If you ever consider investing in equities, then a long/short strategy might offer you a better opportunity than a traditional long only allocation.

The chart below tracks the average returns of an index of long/short equity funds (Barclays) since 1994.

Clearly in the market downturns of 2002 (1) and 2008 (2), long/short strategies behaved much better than equity indices. The Barclays benchmark not only significantly outperformed the S&P but did so with less volatility. Drawdowns in hard times were milder by approximately half.

Further, the long/short strategies showed greater resilience. Recovery periods were respectively 55 and 43 months shorter than those of the S&P Index in those bear markets.

Long/short managers are flexible and naturally tend to increase their net long exposure in rising markets and defensively diminish their net exposure in bearish ones. This provides adaptive protection for the strategy and partially explains its insignificant underperformance in rising markets.

The nature of a long/short strategy obliges a manager to consider stocks not only with a view to gains in a bull market but also their potential to profit in a bear market. This adds a layer of discipline requiring focus on an asset's undervaluation/overvaluation, which can lead to a stricter selection process and improved performance.

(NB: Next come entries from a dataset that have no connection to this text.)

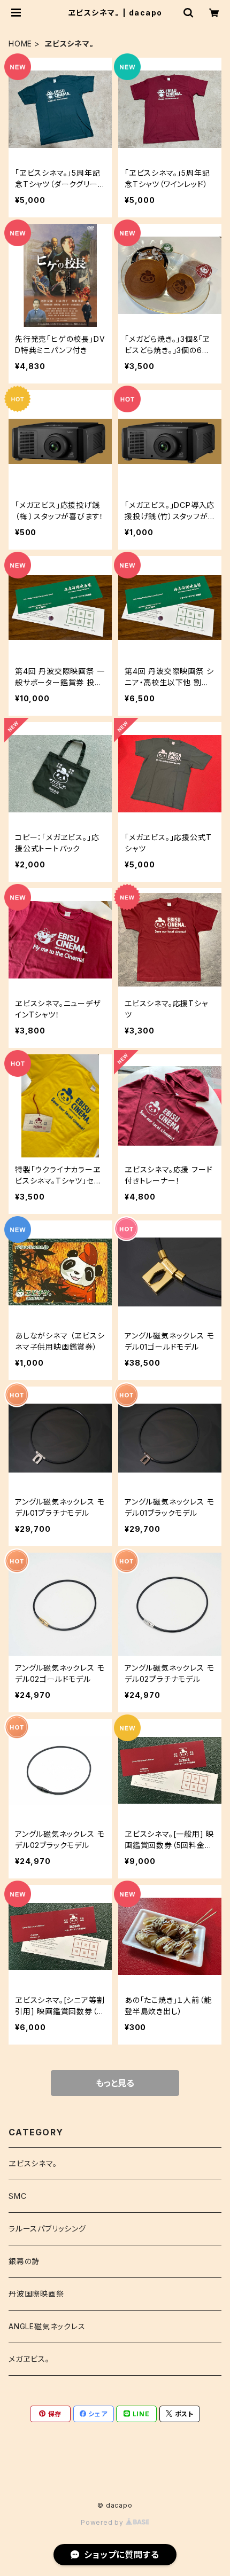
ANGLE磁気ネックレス (47, 2326)
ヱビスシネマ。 (33, 2163)
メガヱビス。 (29, 2358)
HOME (20, 43)
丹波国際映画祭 (36, 2293)
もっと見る (115, 2083)
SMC (17, 2196)
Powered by (103, 2522)
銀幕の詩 (24, 2261)
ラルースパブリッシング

Nevertheless, increasing speculation preceding a bear market may distort the value of a long/short approach. Because its positions are build mostly on sound fundamentals, irrationality in the markets can create an obstacle to performance as it did in 1999 during the heady days of the tech bubble

During the 23 year period represented in the chart, long/short equity offered an advantage over a long-only approach more than 60% of the time. This outperformance is typical of market fall and recovery stages, while underperformance is normal for a mature growth stage of the market.

In the late stage of an economic cycle a frequent alternation of out/under performance should not discourage investors, as the inevitable bear market will bring again the advantage of a long/short approach. In the early stages of a cycle, when nobody can know the real bottom, long/short equity offers a prudent path to entering the market.

In sum, long/short equity can provide us with a more conservative option to invest in the stock market while bringing a significantly superior risk/reward ratio than long-only investing.